- _ESTRATTO DEL DOCUMENTO_:

+-------+

Comunicare la moda: il caso Vogue

Il 17 dicembre 1892 nacque a New York una gazzetta settimanale dalle pagine illustrate chiamata Vogue, con la quale il suo creatore, Arthur Baldwin Turnure, si pose dichiaratamente lo scopo di rappresentare gli interessi e lo stile di vita della famiglie più in vista all’interno della società newyorkese. Quest’ultima, infatti, a fine del diciannovesimo secolo si sentiva minacciata dai tentativi di nuovi ricchi, resi possibili dall’abbondanza di mezzi economici nonostante la mancanza di nobile lignaggio, di introdursi nel mondo aristocratico.
Nella lettera di introduzione del numero inaugurale, Turnure descrive Vogue come una rivista che avrebbe rispecchiato

«l’aspetto cerimoniale della vita […] caratterizzato ai massimi livelli da un’aristocrazia che si fonda sulla ragione, e che si è evoluta secondo i dettami di un ordine naturale. Le tendenze del momento, i divertimenti, le follie e l’incostanza dei suoi mutamenti forniscono un’infinità di spunti di commento, e qualche occasionale critica».

+-------+

Record per individuare gli elementi visualizzati:
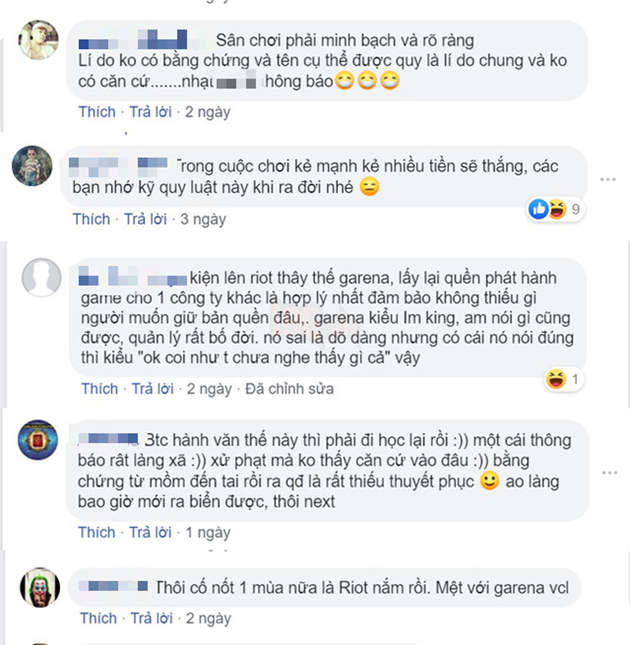Reply to the 'Sân chơi phải minh bạch' comment

pyautogui.click(x=151, y=112)
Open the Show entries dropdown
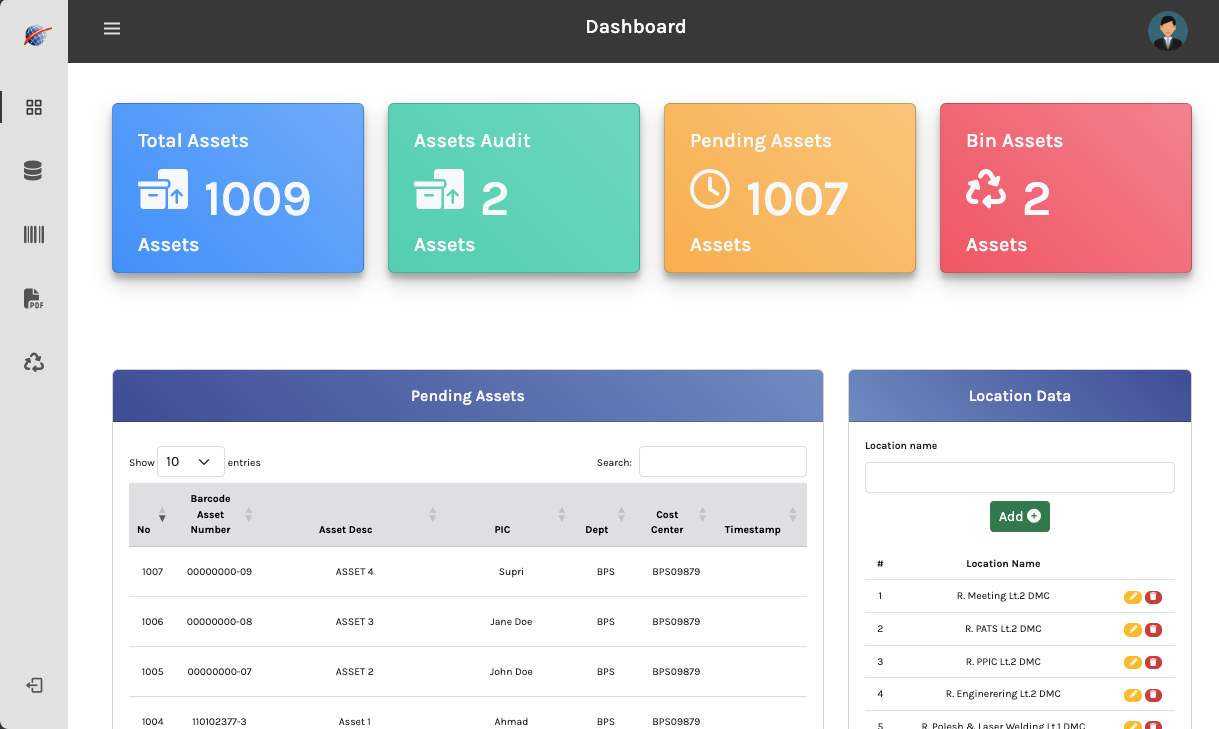 [x=190, y=461]
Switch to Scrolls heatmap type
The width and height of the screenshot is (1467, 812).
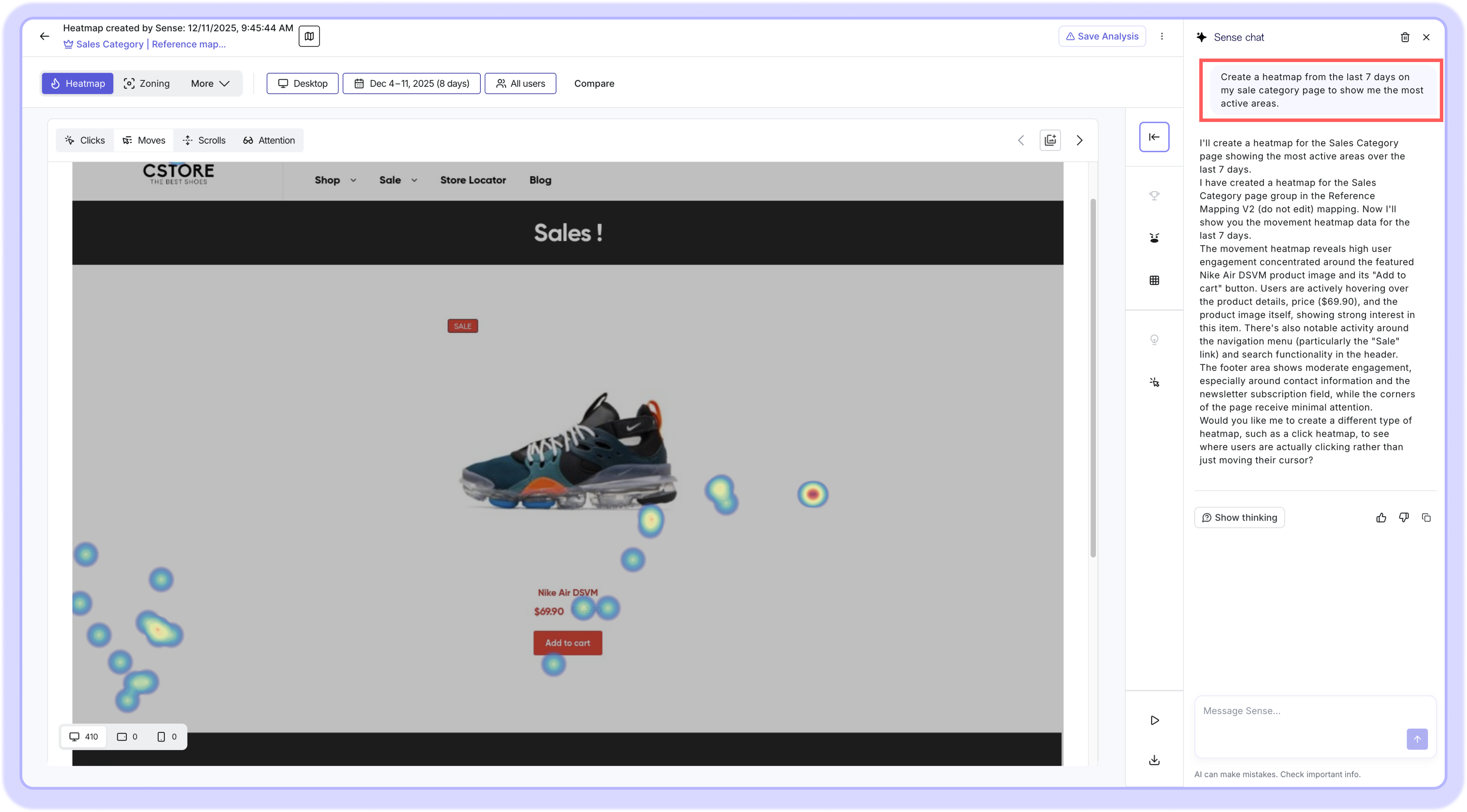pos(204,140)
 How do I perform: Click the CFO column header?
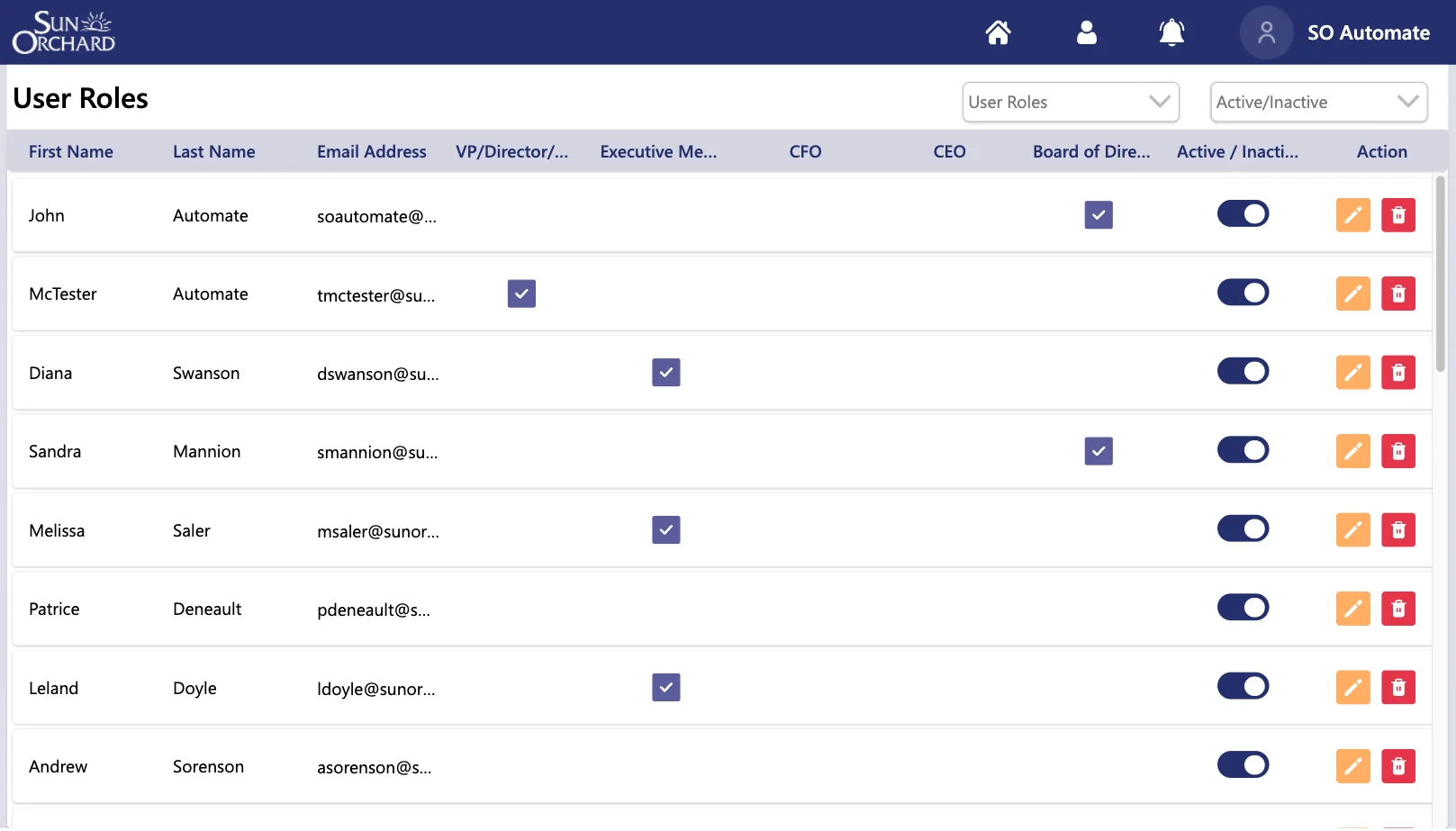click(x=804, y=151)
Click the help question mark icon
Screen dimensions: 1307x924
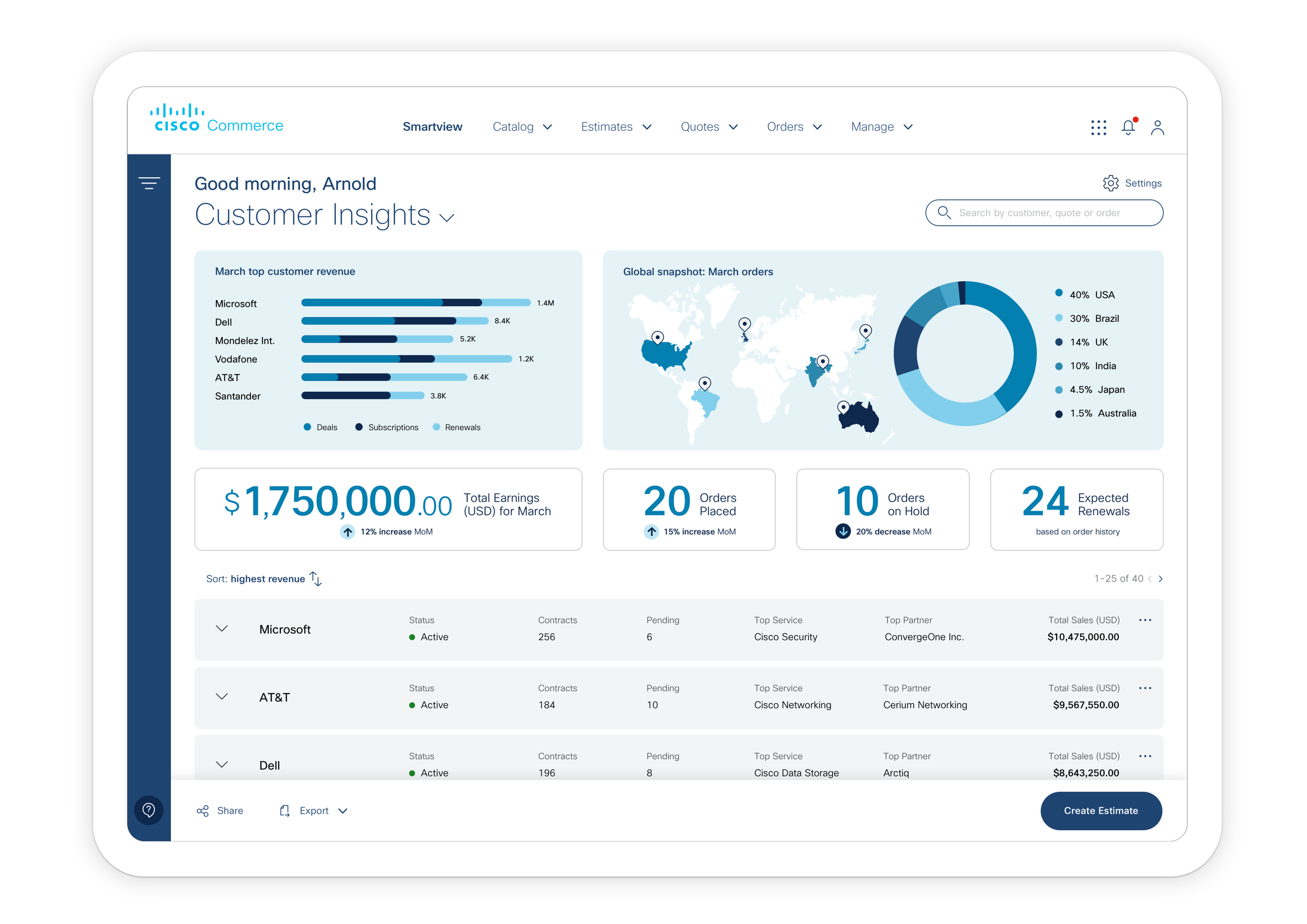[x=148, y=810]
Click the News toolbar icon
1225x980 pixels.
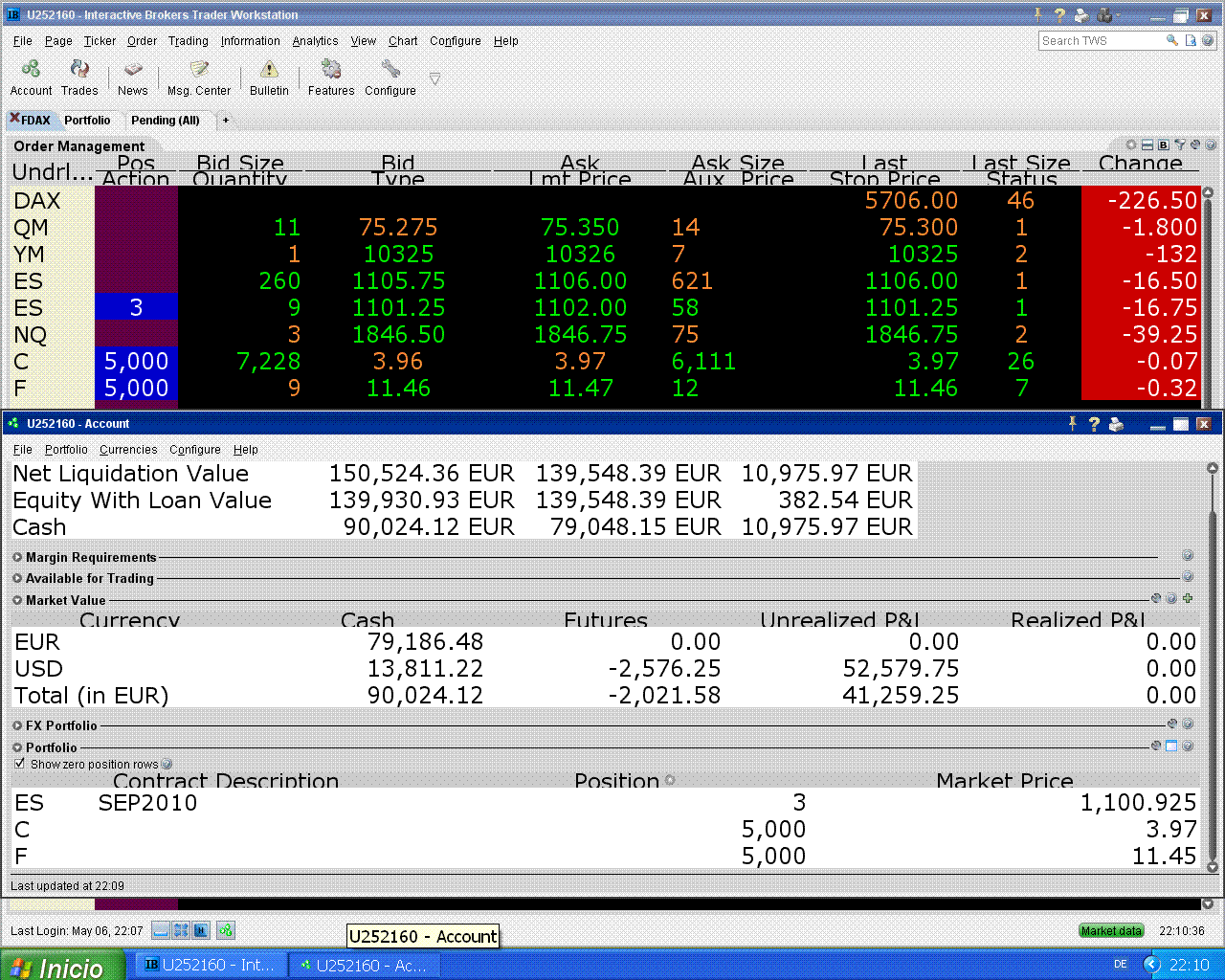coord(133,70)
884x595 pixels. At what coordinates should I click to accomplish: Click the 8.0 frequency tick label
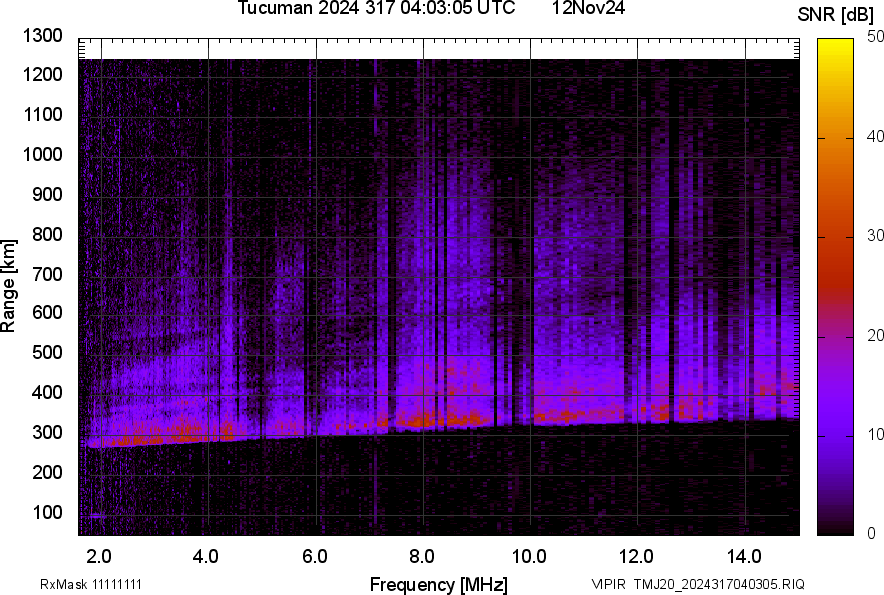pyautogui.click(x=422, y=556)
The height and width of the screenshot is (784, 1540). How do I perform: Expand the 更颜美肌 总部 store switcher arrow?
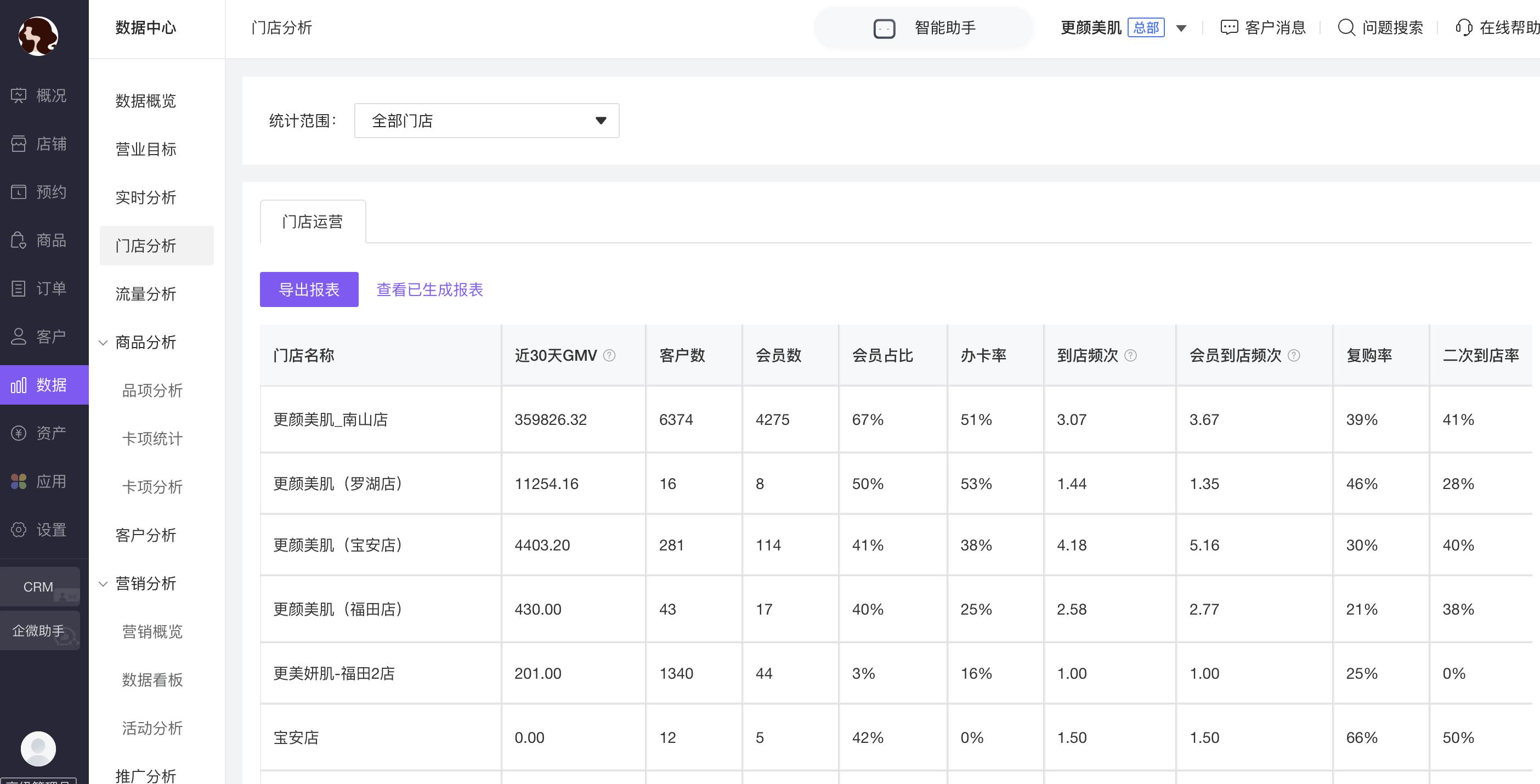1181,28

+-------+

- _ESERCIZI DA SVOLGERE_:
**a)** Traduci in inglese questa frase del brano su Vogue: «Quest’ultima, infatti, a fine del diciannovesimo secolo si sentiva minacciata dai tentativi di nuovi ricchi, resi possibili dall’abbondanza di mezzi economici nonostante la mancanza di nobile lignaggio, di introdursi nel mondo aristocratico.»
**b)** Riporta sotto forma di elenco numerato le righe dei record, dall'inizio dei record fino alla riga che contiene "pyautogui.click(x=422, y=556)", entrambe incluse. Tralascia le righe vuote e lascia fuori le immagini.

- _IN RISPOSTA_:
**a)** Indeed, at the end of the nineteenth century, the latter felt threatened by the attempts of the new rich, made possible by an abundance of economic means despite the lack of noble lineage, to enter the aristocratic world.

**b)**
1. Reply to the 'Sân chơi phải minh bạch' comment
2. pyautogui.click(x=151, y=112)
3. Open the Show entries dropdown
4.  [x=190, y=461]
5. Switch to Scrolls heatmap type
6. The width and height of the screenshot is (1467, 812).
7. pos(204,140)
8.  How do I perform: Click the CFO column header?
9. click(x=804, y=151)
10. Click the help question mark icon
11. Screen dimensions: 1307x924
12. [x=148, y=810]
13. Click the News toolbar icon
14. 1225x980 pixels.
15. coord(133,70)
16. 884x595 pixels. At what coordinates should I click to accomplish: Click the 8.0 frequency tick label
17. pyautogui.click(x=422, y=556)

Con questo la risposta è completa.